Sepulangnya dari sanggar, Rey dan Yuki pergi duluan karena ada janji dengan Junna. Jadilah dua sohib Dilar dan Hamka duduk dengan damai di bis kota dalam perjalanan pulang.
“Ka,” Dilar memanggil.
“Hm?”
“Kamu belum bilang alasanmu benci banget sama Yuki. You tell me, or I will sick on you until you tell me. Pilih mana?”
Hamka, yang capek dan sedang ogah bertengkar, berkata sambil lalu.
“Anjing.”
Dilar langsung kelihatan tersinggung.
“Eh, nggak usah ngata-ngatain gitu kenapa?”
“Sori, sori, bukan….maksudku…” Hamka menghela napas berat. Seakan yang akan dikatakannya itu rahasia negara.
“Waktu kecil….anjing yang nyerang aku itu…anjingnya Yuki….”
Dilar melongo. “Terus….dia, lho? Tunggu, kok kamu tahu itu punya Yuki? Dan kok masih ingat mukanya pas kecil sama sekarang kan pasti udah beda??”
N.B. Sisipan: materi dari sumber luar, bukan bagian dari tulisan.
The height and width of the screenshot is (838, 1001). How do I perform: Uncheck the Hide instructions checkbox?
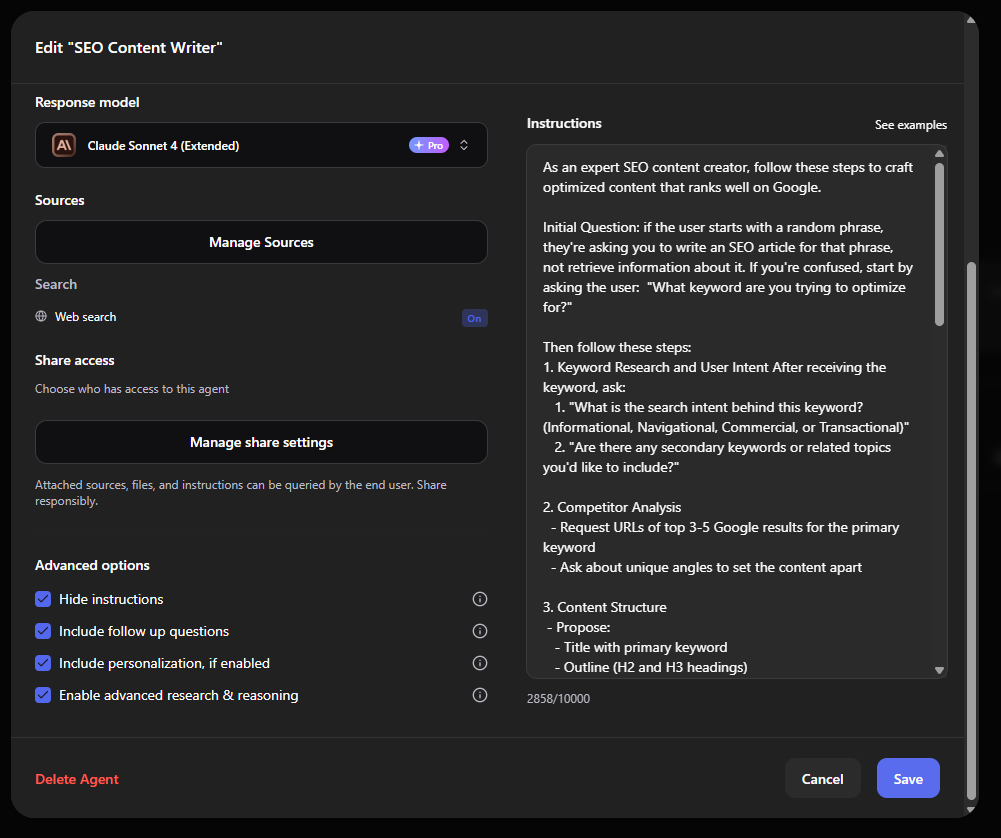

“Masalahnya aku inget! Dia nggak minta maaf! Aku udah jerit-jerit, nangis, dan dia cuman melenggang pergi gitu aja sama anjingnya! Aku inget muka blasterannya! Puas??”
Masih melongo, tapi lalu Dilar tertawa.
“Sialan, makanya aku nggak mau cerita! Dari dulu phobia anjingku nggak pernah kamu anggep serius!”
“Iya, iya, sori-sori….” Dilar mengusap ujung matanya. Lega.
“Apa?!” Hamka bertanya galak.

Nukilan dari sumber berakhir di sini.